# STRONG brush killer?



## Junebug

I've got some shooting lanes in a cutover that are hard to get a tractor to and mow.  Up till now, we've been able to keep them pretty clean with a machete and chainsaw.  As it's gotten older though the gums, privet, and hardwood regen are really jumping; especially from stumps where we've already cut them back. 

Can anyone suggest a herbicide to kill the stump with one application?  PRONTO?  ROUNDUP Brush+?  I want to try to apply it in late winter...hopefully when the vegetation is at it's weakest.

'Bug


----------



## Razorback

Junebug,

I want to do the same so I'm hanging wating to see what works.  

The clear cuts & loading decks have too much debri from the logging to bring in a bush hog to clear it out, so I want to spray then plant food plots for deer & turkey.

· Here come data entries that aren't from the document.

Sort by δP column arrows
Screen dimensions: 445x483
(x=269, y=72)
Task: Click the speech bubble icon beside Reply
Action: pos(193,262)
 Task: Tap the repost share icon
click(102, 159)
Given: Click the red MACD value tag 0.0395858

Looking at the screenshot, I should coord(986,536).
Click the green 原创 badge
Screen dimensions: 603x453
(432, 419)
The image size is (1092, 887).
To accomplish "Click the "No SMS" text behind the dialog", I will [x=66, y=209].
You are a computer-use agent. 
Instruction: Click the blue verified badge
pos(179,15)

Are you thinking of hand spraying or using a 4wheeler mounted tank & sprayer?

Razorback


----------



## rip18

We have pretty good luck with triclopyr (Garlon) in a foliar application in mid- to late-summer for opening up pre-trimmed shooting lanes.  This herbicide is selective in that it only kills most broad-leaved things, leaving the native grasses alone.  Also, it has no soil activity.  If you spray a branch hanging into the lane, it only kills that branch, not the whole tree.  

Most herbicides don't work well when vegetation is at its weakest.  You want the vegetation to be growing strongly so that the herbicide is translocated throughout the plant.  There are some herbicides that you want to apply in late summer or early fall so that they are translocated to the roots.  

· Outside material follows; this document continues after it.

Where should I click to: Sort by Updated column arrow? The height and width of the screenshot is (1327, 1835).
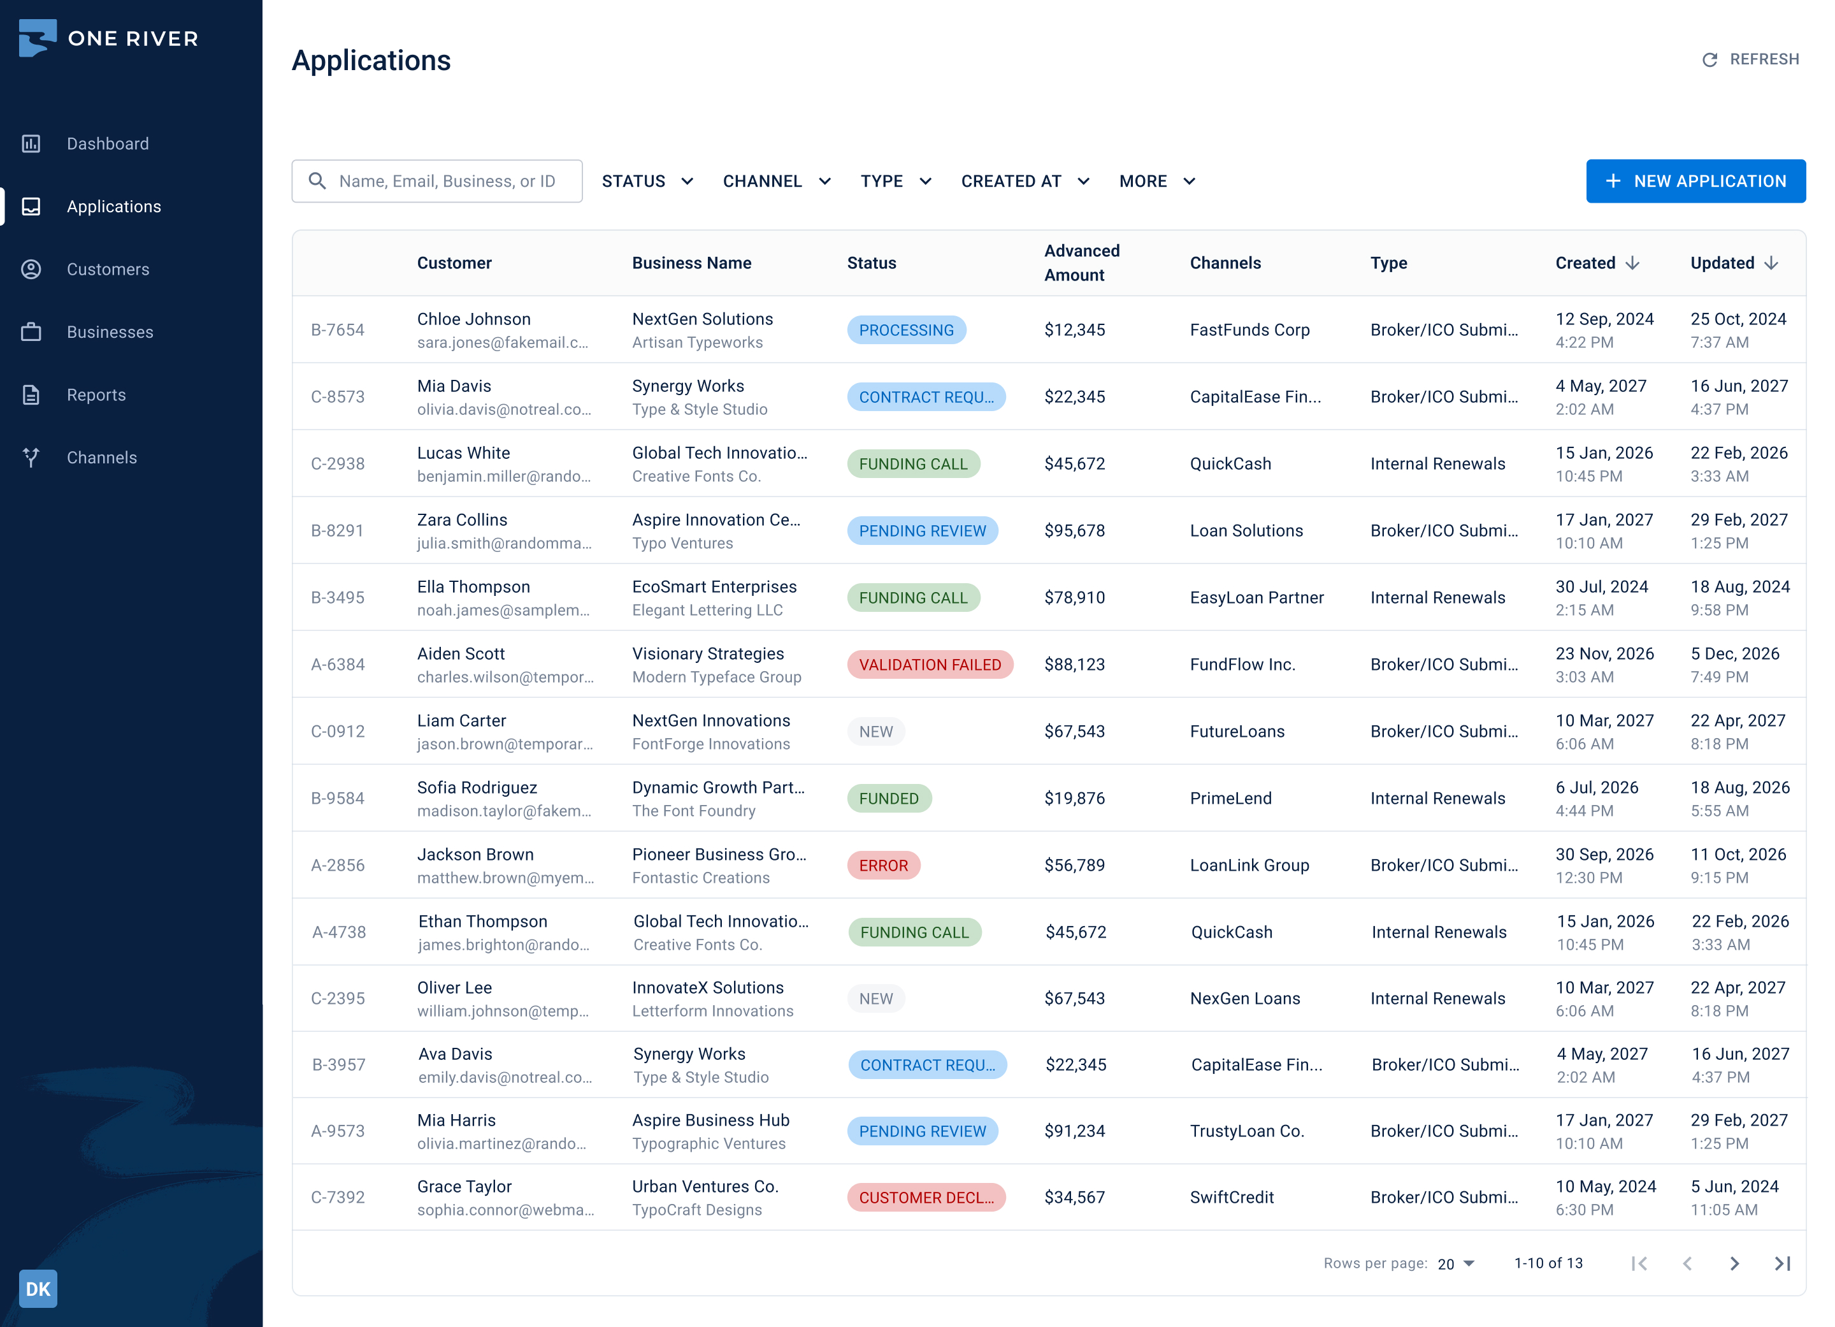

For killing a variety of woody plants through a cut-stump treatment, picloram (Tordon or Pathway) is hard to beat.  However, it is really soil active, so if you spill it, the overstory trees will take it up (& then you might have a BIG treetop to cut a lane through).

Of course the imazapyr (Arsenal/Chopper) products are being touted as "wildlife friendly" and in the right situations they can do a good job of maintaining shooting lanes.  They are soil-active as well so care must be taken in application.

Knowing the labelled uses, modes of action, time/methods of application can really help make good selections of herbicides.  There are so many selective herbicides that can be applied in multiple ways on the market today (compared to 15 years ago) that it is getting easier to get rid of the "bad" stuff while keeping the "good" stuff.  Your county extension agent should have some good information as well as being a source of training to become a private label applicator which would allow you to buy restricted use pesticides for use on your own property (not for hire).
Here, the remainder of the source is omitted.